Nothing outside the stretch is wanted. Repeat exactly the lines of the listing below from the one that contains "Click the dashboard icon beside 后台首页" through the one that contains "Click the 排麦", both ends included.
The data below:
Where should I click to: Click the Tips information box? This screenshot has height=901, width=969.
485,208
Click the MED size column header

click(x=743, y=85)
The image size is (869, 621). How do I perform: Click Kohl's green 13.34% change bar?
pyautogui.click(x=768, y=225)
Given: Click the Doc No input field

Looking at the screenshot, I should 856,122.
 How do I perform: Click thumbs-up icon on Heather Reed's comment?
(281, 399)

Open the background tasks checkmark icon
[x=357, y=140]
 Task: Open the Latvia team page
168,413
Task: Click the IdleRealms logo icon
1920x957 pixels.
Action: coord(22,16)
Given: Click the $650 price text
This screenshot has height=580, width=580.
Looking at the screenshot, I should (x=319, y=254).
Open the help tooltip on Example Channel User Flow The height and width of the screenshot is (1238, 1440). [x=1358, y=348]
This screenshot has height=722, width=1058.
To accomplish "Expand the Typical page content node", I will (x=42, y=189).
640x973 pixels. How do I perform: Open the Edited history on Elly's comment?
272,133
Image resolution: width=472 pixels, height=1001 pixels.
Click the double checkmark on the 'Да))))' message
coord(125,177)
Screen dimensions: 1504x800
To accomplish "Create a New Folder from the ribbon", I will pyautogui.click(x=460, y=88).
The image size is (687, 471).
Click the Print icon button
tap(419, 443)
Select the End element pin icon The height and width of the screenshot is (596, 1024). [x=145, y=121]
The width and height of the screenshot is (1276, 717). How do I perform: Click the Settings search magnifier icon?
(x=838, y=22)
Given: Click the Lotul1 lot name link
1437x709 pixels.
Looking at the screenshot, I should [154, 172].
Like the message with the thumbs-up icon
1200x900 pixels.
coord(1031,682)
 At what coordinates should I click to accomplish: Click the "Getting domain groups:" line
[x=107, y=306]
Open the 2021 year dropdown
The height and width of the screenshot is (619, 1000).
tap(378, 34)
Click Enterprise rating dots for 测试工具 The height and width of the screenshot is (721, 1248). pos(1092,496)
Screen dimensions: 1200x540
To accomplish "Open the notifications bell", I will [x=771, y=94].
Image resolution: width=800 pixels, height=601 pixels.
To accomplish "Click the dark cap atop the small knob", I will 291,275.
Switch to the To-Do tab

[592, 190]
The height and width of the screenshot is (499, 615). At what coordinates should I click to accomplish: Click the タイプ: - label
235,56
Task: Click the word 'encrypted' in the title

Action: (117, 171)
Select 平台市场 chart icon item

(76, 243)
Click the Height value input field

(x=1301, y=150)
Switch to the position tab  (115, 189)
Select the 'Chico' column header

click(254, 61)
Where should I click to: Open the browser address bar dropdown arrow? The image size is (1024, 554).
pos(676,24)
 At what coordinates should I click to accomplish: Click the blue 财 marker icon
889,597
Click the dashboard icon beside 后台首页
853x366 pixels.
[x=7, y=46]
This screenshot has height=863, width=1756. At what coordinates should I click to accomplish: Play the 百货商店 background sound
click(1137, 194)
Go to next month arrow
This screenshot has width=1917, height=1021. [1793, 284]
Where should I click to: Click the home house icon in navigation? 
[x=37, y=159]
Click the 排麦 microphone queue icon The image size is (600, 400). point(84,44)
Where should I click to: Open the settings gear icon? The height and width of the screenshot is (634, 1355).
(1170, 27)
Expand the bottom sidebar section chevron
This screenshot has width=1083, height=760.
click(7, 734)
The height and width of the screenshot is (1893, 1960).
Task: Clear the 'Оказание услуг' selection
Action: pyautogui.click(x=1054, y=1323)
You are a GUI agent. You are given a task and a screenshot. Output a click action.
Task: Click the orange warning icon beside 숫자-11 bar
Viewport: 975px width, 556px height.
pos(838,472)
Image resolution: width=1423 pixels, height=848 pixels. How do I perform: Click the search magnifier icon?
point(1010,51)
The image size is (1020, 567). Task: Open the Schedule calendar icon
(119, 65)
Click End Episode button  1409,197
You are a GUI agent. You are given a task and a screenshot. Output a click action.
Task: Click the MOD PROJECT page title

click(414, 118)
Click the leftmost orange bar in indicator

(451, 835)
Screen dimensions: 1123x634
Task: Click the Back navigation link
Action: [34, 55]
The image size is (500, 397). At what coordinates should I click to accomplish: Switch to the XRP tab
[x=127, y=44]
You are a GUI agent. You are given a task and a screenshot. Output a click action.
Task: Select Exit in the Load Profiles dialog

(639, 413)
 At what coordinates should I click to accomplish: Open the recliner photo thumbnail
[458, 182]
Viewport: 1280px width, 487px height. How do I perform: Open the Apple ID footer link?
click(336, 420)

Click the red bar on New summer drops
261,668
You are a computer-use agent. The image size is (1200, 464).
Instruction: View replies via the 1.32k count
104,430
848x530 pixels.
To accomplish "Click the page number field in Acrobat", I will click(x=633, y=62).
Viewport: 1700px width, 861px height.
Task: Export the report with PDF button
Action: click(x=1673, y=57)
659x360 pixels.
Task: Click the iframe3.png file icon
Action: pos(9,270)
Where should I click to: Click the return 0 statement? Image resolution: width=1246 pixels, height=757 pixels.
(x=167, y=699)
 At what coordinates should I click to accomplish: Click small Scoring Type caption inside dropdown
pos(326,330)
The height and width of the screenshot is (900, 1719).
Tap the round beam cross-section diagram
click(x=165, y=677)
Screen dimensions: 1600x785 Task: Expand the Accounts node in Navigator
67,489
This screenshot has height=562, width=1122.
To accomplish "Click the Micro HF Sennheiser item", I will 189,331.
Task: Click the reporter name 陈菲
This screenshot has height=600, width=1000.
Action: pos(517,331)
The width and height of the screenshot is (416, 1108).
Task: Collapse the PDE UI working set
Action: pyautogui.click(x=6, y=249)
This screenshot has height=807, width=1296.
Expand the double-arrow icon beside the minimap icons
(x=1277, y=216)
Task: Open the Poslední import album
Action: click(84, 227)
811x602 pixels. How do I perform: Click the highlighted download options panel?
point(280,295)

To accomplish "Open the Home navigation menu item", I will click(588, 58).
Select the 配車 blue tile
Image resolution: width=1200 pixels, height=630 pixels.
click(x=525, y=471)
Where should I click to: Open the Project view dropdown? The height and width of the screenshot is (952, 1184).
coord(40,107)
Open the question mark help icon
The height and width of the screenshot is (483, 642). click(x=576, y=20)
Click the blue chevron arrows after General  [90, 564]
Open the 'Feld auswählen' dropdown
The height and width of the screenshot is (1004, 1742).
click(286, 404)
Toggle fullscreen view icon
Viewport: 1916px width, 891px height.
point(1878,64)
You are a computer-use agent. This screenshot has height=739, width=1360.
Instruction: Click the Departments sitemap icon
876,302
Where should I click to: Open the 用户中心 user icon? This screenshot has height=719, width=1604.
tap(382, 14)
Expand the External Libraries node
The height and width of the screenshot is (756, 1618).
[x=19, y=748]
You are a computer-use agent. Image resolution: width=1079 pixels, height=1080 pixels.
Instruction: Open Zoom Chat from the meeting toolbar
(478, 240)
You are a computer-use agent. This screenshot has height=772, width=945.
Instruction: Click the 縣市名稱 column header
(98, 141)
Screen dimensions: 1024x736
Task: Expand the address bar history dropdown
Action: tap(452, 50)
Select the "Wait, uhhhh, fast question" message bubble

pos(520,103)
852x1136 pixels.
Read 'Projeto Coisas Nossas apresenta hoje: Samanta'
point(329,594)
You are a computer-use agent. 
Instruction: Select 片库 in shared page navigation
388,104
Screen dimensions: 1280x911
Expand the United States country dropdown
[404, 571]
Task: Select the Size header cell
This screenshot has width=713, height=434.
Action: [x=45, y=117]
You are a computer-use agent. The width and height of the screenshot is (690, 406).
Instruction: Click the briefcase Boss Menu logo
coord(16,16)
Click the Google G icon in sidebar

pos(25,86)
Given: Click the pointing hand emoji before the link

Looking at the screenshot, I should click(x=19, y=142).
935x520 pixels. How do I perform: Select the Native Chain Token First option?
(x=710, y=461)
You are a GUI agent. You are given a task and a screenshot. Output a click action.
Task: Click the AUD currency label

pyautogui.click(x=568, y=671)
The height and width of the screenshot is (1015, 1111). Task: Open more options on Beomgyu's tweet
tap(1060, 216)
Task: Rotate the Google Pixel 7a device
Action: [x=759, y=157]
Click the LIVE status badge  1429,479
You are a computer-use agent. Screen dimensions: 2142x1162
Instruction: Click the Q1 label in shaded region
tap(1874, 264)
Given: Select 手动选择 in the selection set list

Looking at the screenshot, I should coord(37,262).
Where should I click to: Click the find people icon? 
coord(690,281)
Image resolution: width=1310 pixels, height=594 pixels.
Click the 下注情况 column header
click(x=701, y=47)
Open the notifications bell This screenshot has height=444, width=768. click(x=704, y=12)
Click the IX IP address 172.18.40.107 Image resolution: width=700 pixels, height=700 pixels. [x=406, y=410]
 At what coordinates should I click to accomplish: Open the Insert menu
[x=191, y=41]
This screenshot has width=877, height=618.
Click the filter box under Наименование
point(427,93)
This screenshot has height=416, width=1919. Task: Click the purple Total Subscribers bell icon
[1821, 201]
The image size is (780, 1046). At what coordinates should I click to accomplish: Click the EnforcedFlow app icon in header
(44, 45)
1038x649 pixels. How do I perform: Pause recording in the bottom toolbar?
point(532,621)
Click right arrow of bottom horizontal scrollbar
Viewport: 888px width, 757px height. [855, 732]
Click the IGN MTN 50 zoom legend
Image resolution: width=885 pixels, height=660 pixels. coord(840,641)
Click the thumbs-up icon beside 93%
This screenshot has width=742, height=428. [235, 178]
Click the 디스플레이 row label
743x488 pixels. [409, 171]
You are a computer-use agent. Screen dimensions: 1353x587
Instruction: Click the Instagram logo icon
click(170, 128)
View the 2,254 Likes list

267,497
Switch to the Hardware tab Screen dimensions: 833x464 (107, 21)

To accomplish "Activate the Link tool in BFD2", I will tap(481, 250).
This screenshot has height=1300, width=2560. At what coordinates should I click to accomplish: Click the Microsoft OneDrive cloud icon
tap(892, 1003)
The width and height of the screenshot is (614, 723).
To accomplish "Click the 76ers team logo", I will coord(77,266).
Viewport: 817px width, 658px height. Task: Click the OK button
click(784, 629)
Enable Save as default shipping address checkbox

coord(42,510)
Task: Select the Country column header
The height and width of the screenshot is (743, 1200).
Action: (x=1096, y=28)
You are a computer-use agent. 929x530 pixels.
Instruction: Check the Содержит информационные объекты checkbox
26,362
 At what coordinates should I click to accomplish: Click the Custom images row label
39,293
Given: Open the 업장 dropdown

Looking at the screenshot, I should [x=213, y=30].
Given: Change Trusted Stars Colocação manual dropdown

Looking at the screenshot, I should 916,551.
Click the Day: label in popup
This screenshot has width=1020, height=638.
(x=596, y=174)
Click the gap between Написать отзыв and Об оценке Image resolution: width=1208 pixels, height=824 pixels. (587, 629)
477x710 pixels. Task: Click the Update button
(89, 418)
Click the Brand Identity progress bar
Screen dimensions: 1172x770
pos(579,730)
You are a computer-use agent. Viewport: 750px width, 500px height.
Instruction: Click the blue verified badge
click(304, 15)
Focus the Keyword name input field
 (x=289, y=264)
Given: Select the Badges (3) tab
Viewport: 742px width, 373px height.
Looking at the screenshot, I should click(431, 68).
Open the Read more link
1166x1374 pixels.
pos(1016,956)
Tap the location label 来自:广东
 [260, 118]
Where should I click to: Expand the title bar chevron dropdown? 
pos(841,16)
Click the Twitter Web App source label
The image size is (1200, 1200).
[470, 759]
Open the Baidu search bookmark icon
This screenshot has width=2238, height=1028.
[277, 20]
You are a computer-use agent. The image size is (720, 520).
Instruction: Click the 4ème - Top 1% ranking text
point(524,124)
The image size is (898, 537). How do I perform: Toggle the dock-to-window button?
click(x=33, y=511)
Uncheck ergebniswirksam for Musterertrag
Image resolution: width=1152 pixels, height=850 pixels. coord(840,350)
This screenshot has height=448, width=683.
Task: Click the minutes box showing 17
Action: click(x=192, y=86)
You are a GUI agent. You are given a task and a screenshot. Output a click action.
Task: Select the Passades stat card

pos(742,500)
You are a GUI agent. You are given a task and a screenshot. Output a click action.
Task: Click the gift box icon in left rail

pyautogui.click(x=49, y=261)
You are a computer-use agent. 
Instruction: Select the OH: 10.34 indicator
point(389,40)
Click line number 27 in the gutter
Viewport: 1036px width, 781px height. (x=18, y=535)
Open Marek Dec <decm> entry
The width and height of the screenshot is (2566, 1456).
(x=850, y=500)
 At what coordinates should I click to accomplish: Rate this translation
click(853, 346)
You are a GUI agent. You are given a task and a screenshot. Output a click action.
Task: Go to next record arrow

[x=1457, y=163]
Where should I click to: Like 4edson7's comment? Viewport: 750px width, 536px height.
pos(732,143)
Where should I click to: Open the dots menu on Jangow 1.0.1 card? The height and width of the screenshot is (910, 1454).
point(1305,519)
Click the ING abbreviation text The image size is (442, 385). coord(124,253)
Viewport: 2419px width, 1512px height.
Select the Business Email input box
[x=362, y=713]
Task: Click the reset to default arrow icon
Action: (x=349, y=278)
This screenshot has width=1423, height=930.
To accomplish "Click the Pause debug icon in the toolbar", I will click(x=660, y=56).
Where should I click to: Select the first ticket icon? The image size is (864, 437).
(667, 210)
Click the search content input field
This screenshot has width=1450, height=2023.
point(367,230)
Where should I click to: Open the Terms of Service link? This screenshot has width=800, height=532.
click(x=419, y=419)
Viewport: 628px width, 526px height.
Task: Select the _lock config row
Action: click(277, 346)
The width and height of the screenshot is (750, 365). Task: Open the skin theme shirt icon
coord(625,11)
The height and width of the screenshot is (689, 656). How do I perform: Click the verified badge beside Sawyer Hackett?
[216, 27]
End of The data.
__Solution to the problem__.
Click the dashboard icon beside 后台首页
853x366 pixels.
[x=7, y=46]
This screenshot has height=863, width=1756. At what coordinates should I click to accomplish: Play the 百货商店 background sound
click(1137, 194)
Go to next month arrow
This screenshot has width=1917, height=1021. [1793, 284]
Where should I click to: Click the home house icon in navigation? 
[x=37, y=159]
Click the 排麦 microphone queue icon The image size is (600, 400). point(84,44)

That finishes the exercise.